━━ Extrait choisi ━━

Les cicadelles pisseuses catapultent des gouttes d’urine à 40 G en utilisant leurs derrières pour économiser de l’énergie
Il est fort probable que vous n’ayez jamais pensé à la façon dont les insectes urinent, mais même si c’était le cas, vous ne les imagineriez pas utiliser des flippers en tant que fesses pour projeter des gouttes de pipi à 40 G, selon des principes physiques encore jamais rencontrés dans la nature.
GIF d’entête : deux mouches pisseuses sur une plante, urinant par gouttelettes. (Georgia Tech)
La bien nommée mouche pisseuse ou cicadelle pisseuse (Homalodisca vitripennis) est l’insecte qui remporte la palme des Golden shower… tant en termes de volume, elle urine chaque jour jusqu’à 300 fois son propre poids, que de vitesse, car elle projette les gouttes plus vite que l’œil humain ne peut le voir. Et il s’avère qu’on ne peut être la première de ce genre sans avoir recours à d’étranges manipulations de la physique.
Des cicadelles pisseuses sur un plant de basilic. (Georgia Tech)
Des scientifiques américains du Georgia Institute of Technology (Georgia Tech) ont étudié ces prolifiques urineuses en utilisant la vidéo à haute vitesse et la microscopie pour découvrir ce qui se passe exactement. L’insecte est doté d’un appendice anal que les chercheurs ont baptisé « butt flicker« . Une fois que l’insecte a secoué la rosée du nénuphar, ce lanceur recule et projette la gouttelette à grande vitesse. L’équipe a mesuré une accélération de plus de 40 G.

━━━
━━ Informations fournies ━━

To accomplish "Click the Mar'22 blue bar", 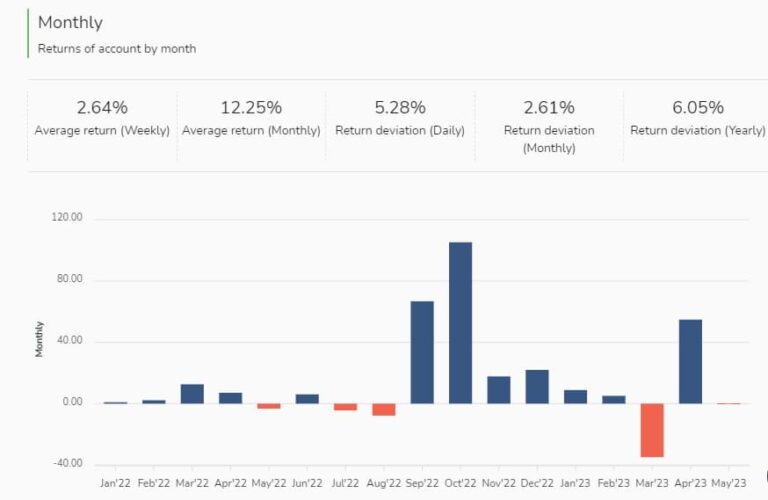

━━━

Tâche à traiter
D'après l'extrait choisi, combien de fois son propre poids la cicadelle pisseuse urine-t-elle chaque jour ?

Réponse à la tâche
Jusqu'à 300 fois son propre poids.